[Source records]
_____

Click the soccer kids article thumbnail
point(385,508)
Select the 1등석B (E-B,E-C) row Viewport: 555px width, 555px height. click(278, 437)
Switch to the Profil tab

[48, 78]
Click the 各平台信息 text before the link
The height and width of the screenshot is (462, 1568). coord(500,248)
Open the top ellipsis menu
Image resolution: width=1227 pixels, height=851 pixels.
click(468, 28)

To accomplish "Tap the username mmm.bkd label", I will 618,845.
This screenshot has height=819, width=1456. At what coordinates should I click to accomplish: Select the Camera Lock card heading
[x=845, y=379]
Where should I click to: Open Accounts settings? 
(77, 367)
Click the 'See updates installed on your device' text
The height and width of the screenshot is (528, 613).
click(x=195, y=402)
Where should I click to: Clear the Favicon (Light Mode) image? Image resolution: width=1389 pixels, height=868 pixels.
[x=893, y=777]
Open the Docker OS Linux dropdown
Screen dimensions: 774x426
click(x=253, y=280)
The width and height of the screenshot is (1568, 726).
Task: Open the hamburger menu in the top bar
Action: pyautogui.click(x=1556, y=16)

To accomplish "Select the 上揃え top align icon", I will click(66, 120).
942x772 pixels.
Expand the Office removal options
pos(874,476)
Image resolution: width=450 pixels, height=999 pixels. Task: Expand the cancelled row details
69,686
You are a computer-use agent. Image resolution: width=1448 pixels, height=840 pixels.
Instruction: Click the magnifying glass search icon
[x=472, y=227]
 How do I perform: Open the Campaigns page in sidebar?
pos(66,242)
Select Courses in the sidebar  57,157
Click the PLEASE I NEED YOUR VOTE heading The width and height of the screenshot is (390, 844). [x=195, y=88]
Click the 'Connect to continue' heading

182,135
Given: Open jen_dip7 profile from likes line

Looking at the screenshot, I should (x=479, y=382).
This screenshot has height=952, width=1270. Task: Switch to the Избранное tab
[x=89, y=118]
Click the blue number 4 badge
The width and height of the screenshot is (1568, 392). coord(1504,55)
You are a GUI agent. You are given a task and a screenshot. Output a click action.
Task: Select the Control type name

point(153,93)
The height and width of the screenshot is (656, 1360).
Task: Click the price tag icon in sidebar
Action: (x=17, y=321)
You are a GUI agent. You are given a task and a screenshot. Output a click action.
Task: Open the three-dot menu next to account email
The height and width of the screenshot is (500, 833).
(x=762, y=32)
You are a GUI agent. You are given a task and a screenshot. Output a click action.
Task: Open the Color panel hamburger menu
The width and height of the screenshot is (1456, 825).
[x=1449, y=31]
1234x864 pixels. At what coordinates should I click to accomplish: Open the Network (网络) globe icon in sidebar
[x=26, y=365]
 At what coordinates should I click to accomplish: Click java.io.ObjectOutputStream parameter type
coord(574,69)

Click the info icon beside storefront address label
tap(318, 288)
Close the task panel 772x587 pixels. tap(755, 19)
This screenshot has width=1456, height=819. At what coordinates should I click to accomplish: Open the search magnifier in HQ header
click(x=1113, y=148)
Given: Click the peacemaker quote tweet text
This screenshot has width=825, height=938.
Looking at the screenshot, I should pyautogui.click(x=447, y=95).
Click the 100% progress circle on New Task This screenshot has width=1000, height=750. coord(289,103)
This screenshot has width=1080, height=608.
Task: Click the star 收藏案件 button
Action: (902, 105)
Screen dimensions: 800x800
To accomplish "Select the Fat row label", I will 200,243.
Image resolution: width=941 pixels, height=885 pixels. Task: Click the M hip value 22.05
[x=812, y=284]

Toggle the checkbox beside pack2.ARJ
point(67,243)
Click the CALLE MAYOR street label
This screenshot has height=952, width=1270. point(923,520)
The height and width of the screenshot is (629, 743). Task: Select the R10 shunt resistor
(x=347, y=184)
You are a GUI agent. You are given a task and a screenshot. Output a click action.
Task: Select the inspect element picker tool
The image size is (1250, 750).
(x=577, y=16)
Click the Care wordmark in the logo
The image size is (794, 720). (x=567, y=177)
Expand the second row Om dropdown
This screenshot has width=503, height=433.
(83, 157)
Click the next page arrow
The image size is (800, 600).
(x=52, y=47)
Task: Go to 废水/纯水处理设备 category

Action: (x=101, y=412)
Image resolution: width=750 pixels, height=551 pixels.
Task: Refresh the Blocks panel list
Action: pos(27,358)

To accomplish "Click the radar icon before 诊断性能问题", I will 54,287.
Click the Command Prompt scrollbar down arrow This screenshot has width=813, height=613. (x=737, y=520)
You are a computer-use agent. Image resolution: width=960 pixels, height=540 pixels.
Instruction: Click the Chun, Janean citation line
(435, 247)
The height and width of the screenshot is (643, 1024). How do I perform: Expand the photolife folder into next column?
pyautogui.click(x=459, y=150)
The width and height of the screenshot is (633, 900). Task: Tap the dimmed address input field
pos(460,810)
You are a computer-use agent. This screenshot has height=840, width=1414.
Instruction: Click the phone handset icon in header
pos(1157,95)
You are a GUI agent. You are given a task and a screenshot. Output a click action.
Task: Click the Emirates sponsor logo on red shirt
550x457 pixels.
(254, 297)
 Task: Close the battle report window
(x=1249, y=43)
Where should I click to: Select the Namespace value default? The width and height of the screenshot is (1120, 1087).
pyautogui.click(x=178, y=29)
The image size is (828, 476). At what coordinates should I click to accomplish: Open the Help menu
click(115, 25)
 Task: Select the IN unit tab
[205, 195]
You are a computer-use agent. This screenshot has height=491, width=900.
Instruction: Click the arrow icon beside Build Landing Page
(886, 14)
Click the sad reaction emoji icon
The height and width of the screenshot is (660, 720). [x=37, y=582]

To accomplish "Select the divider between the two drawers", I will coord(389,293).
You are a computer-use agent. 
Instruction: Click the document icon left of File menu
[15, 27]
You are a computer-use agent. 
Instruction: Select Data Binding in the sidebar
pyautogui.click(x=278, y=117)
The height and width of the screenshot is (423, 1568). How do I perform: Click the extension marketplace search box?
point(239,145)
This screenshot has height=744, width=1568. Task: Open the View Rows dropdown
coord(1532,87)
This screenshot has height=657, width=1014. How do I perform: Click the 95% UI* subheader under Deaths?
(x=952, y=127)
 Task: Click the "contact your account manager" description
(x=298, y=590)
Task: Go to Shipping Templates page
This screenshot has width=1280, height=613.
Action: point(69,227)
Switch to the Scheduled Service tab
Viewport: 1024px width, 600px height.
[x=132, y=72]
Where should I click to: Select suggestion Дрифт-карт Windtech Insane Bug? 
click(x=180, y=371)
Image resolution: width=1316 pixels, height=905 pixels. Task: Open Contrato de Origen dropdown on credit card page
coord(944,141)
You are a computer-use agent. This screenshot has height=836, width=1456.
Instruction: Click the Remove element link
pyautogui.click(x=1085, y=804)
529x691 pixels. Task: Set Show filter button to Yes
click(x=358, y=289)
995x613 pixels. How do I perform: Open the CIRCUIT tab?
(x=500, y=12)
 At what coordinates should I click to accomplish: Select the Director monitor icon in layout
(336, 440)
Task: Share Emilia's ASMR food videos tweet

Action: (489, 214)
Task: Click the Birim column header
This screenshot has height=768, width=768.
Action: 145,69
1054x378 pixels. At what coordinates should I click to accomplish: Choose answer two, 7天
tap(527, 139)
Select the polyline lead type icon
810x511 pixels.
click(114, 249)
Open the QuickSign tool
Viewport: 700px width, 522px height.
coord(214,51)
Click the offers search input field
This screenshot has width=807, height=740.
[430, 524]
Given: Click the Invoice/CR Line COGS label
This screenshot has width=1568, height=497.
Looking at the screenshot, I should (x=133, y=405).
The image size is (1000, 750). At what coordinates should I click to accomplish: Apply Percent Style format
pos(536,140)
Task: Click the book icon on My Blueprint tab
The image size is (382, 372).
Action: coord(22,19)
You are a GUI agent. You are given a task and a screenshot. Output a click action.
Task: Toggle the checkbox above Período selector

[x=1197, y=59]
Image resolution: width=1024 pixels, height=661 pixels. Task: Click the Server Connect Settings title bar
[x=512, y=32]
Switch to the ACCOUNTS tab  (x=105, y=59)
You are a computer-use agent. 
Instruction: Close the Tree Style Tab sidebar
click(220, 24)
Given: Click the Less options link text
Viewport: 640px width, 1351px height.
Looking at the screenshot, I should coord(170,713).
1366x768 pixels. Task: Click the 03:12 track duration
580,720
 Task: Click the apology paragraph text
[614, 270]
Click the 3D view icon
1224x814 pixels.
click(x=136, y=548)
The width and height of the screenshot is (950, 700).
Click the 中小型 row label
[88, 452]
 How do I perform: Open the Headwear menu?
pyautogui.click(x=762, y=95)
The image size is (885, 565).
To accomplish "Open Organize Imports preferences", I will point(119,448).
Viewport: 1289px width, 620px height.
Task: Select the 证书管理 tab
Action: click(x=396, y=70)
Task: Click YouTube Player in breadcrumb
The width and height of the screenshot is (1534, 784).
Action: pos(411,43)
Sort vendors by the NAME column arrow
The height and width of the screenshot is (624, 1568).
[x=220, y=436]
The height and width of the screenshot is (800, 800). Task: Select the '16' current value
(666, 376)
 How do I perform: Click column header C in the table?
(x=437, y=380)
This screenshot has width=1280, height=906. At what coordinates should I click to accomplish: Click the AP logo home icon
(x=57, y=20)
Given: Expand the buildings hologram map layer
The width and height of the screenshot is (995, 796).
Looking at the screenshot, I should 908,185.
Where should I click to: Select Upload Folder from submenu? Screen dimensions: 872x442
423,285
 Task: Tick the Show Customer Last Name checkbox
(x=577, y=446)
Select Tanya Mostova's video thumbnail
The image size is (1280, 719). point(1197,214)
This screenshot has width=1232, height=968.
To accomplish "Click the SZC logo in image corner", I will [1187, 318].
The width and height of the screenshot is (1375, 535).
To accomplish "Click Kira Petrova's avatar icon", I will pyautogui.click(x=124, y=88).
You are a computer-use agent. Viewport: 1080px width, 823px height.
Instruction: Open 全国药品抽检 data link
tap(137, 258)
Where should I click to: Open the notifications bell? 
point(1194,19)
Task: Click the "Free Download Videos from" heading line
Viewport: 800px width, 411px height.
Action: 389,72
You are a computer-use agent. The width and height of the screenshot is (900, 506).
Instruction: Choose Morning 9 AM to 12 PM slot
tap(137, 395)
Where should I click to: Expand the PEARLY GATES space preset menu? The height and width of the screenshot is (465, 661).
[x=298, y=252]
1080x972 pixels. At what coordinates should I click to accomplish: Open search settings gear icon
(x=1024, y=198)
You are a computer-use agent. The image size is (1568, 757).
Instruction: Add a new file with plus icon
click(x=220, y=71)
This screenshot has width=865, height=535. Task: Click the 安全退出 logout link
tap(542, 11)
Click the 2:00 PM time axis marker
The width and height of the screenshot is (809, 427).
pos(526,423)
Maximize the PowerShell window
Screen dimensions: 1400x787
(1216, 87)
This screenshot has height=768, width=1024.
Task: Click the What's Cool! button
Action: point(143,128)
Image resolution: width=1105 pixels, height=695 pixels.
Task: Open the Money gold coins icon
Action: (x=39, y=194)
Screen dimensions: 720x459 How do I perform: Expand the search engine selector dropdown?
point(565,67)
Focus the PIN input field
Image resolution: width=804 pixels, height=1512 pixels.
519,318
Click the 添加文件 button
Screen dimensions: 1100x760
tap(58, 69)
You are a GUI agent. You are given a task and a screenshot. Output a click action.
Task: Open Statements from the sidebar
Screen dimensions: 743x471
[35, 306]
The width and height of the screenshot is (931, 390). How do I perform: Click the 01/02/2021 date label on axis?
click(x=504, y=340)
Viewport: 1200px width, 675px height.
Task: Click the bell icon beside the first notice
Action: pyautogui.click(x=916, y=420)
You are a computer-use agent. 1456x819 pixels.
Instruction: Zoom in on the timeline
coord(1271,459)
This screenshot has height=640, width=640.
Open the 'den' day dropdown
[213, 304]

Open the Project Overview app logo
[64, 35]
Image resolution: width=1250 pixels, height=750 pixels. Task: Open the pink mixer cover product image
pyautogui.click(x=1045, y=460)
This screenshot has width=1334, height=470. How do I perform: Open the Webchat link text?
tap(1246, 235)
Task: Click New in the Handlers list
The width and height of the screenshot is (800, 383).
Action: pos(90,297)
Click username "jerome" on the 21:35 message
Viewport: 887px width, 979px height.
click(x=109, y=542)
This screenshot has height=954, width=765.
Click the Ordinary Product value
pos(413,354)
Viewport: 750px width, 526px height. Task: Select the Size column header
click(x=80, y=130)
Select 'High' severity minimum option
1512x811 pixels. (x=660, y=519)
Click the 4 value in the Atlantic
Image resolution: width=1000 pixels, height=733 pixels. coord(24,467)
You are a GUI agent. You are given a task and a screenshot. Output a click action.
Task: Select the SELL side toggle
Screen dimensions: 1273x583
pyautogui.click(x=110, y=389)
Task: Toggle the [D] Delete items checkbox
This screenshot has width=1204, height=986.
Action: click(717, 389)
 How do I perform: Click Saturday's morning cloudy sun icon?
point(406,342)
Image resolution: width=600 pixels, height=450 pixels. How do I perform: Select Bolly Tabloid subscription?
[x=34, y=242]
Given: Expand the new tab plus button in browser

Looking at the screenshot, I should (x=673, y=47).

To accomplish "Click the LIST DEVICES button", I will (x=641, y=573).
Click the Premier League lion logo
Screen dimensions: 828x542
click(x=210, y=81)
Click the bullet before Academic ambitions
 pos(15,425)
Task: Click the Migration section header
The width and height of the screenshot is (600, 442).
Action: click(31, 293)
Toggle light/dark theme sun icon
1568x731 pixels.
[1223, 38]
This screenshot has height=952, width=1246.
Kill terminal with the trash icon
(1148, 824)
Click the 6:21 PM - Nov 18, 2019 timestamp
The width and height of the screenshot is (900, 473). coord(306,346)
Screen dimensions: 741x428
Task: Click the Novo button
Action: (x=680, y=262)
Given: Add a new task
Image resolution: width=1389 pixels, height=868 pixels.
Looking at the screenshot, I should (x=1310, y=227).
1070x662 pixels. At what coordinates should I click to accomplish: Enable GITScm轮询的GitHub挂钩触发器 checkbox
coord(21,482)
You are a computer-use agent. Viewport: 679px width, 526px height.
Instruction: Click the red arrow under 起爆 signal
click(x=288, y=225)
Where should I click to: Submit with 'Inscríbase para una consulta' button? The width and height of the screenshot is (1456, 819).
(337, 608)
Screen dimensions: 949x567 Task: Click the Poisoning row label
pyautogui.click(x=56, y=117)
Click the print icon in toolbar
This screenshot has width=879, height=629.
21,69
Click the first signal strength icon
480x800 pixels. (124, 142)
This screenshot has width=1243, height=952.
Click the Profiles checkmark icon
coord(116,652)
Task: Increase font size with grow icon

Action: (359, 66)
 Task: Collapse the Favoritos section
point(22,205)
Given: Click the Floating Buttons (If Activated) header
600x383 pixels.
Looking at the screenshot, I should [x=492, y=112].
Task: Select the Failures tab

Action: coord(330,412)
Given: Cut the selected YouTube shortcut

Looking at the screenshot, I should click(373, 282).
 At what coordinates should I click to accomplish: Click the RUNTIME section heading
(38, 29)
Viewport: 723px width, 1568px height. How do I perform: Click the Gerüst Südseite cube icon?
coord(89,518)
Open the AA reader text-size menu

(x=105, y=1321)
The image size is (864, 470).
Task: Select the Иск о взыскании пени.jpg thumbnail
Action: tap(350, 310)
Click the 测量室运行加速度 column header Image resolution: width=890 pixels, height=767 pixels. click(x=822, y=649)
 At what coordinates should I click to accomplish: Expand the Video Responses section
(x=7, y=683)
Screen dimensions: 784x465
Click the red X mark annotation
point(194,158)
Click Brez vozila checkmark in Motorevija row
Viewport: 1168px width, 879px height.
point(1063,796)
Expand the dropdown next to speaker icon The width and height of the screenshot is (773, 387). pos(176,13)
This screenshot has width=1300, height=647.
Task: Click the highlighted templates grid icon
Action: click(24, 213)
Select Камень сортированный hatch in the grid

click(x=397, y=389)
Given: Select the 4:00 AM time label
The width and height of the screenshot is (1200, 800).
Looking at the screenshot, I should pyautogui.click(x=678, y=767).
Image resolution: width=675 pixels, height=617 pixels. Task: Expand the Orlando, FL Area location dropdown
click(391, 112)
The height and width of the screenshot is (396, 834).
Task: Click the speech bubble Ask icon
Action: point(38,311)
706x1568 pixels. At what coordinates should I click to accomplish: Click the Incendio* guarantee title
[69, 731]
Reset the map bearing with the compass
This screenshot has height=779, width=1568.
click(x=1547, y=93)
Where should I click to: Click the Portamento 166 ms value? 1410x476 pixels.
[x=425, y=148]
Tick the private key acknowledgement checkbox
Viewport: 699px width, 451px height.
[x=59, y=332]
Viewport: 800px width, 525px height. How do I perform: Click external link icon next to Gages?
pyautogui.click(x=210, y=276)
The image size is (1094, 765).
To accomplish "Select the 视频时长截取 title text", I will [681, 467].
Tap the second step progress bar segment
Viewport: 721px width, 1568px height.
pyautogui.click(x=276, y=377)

_____

▶ **What the exercise asks**
Look through the records for the word "username". Every line that has it should be copied.

▶ **Solved problem**
To accomplish "Tap the username mmm.bkd label", I will 618,845.
Click username "jerome" on the 21:35 message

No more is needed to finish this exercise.